June 6, 2007


'Progressive' politics not so progressive (Neil Reynolds, 6/06/07, The Globe and Mail)

At the bottom, the poorest group recorded 80-per-cent higher earnings. Adjusted for inflation, these families - the poorest 20 per cent of families with children in the United States - achieved by far the highest percentage earnings gains.

And these poor families mostly increased their incomes the old-fashioned way - by working more.

In 1991, these families had income of $12,400 (U.S.) a year. They collected $6,100 from "earned income" - wages; $4,000 in cash payments from various welfare programs; and $2,000 from such sources as gifts, inheritances and interest income. They collected another $300 in "earned-income" tax credits, a federal rewards program that compensates people who lose welfare payments when they work longer hours, earn more wages and no longer qualify for welfare.

By 2005, these families had income of $16,800, an increase of 35 per cent. They collected $11,000 from wages, an increase of 80 per cent, and received $700 in cash welfare payments, a decline of 82.5 per cent. They collected $2,700 from other sources - and, reflecting the movement from welfare to wages, $2,400 as earned-income tax credits. Now they earned almost twice as much in wages and got only half as much income from the government.

The U.S. Congressional Budget Office (CBO), the federal research agency that produces independent economic analysis for the Senate and the House of Representatives, published these conclusions last month in a report that dispels some of the popular mythology of worsening economic inequality in the U.S. - mythology now emerging as demagogic fodder for the 2008 presidential election campaign.

Writing last week in The Washington Post - "The Rise of the Bottom Fifth" - Brookings Institution economist Ron Haskins called this return to work by poor families with children "the biggest success in American social policy in decades." The CBO numbers, he said, should make Republicans proud: "Low-income families with children increased their work effort, many of them in response to the 1996 welfare reform law that was designed to have exactly this effect."

"These families not only increased their earnings but also slashed their dependency on cash welfare," he said. "In 1991, more than 30 per cent of their income came from cash welfare payments. By 2005, it was 4 per cent. Earnings up, welfare down - that's the definition of reducing welfare dependency." [..]
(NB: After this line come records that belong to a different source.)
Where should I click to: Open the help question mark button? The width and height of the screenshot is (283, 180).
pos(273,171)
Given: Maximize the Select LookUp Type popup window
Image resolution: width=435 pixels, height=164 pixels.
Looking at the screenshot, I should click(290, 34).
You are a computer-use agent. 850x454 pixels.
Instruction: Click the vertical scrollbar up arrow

The "progressive" philosophy now concedes that free markets can work - but only when governments do the thinking for them. It requires a pessimistic doomsday sensibility. Checking over this baggage, Washington labour economist Stephen Rose warns liberal Democrats that they must stop exaggerating the extent of poverty. "It is an occupational hazard of people with big hearts," he says, "to overestimate the share of the population living in economic distress." Not to mention demagogues. Class-warfare politics survives on the preservation of the underclass.
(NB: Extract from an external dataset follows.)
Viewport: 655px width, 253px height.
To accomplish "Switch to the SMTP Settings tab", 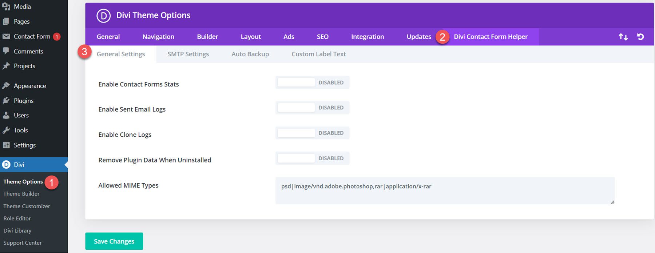I will [188, 54].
In a report written for the Progressive Policy Institute, Mr. Rose argues that progressives keep trying to win national elections in the U.S. with fewer and fewer core supporters. "How else are we to explain the Reagan Democrats," he asks, "who have flummoxed the Democratic Party for two-and-a-half decades?"

From his own statistical analysis of economic classes in the U.S., Mr. Rose calculates that progressive politics can appeal to 23 per cent of the population. Now, with the rise of the bottom fifth, the core constituency of "progressive" politics looks to be shrinking yet again.
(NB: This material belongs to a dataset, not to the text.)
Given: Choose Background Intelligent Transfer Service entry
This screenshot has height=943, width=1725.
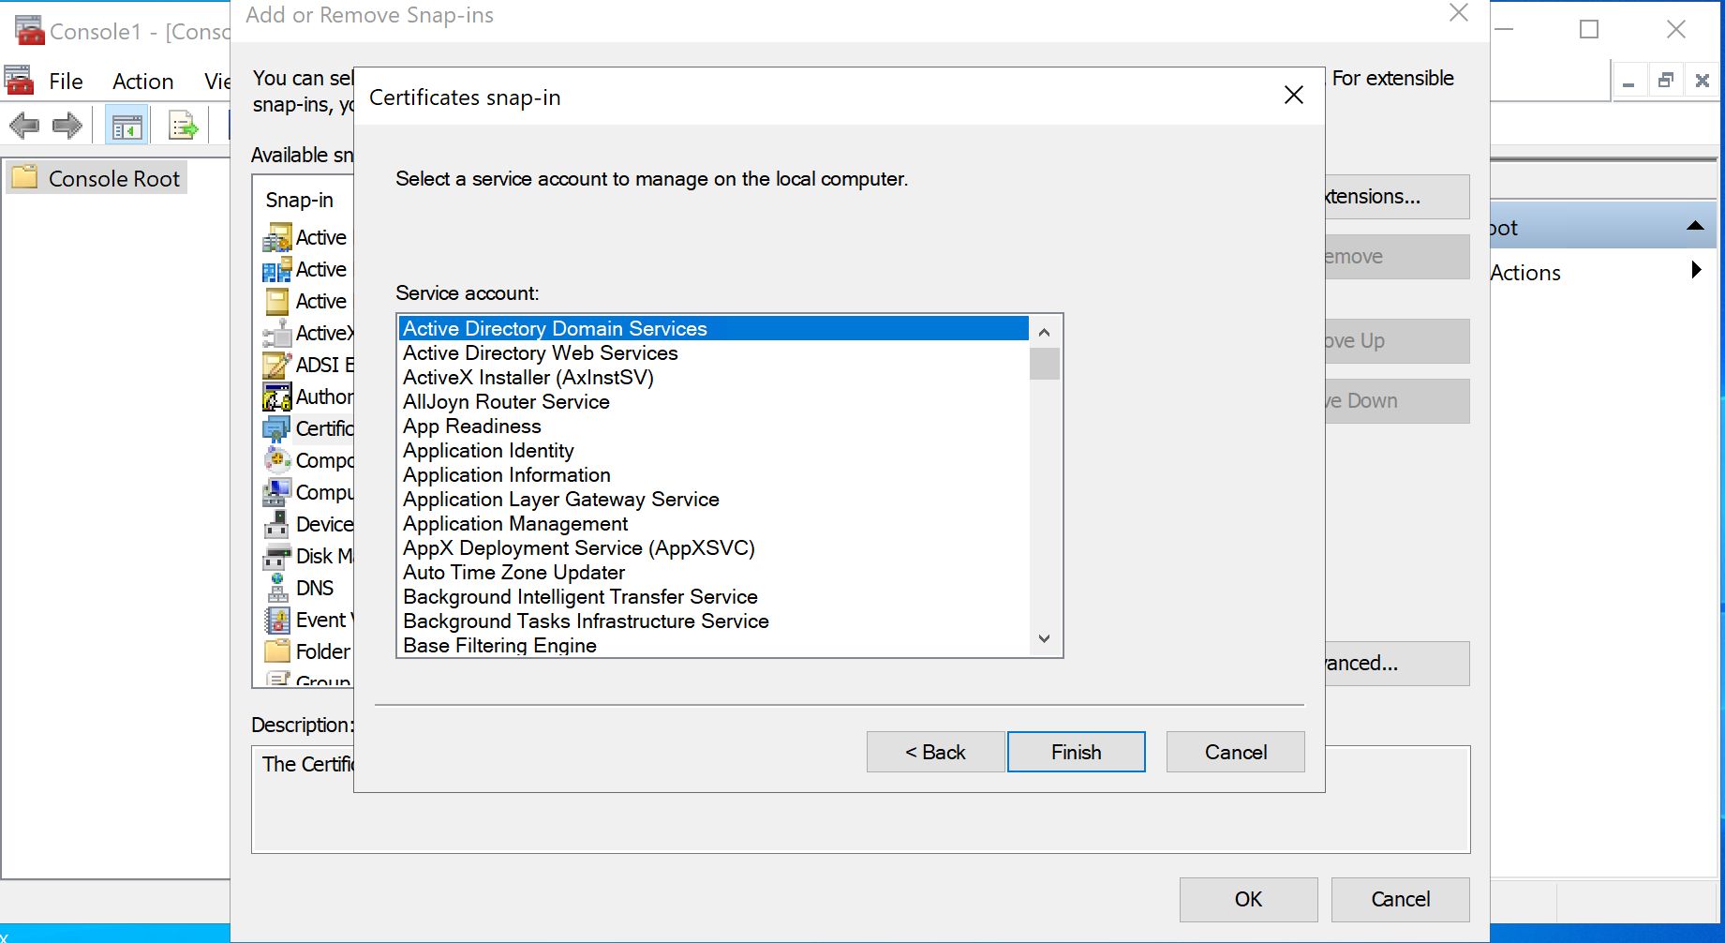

...is that it neither can nor is meant to provide any progress for the poor because the Left can only count on their votes if they're dependent on the State.

Posted by Orrin Judd at June 6, 2007 10:06 AM

"Class-warfare politics survives on the preservation of the underclass."

Just so. Go read "It Takes a Gulag".

Posted by: Luciferous at June 6, 2007 10:42 AM

Big hearts, my *ss!

It's all about politics and the careers of those who administer the welfare machine.

Posted by: Lou Gots at June 6, 2007 1:39 PM

"By 2005, these families had income of $16,800, an increase of 35 per cent."

Not the same families. If they had tracked down the families who actually comprised the lowest quintile in 1991, their median income would have been much higher than $16,800 in 2005.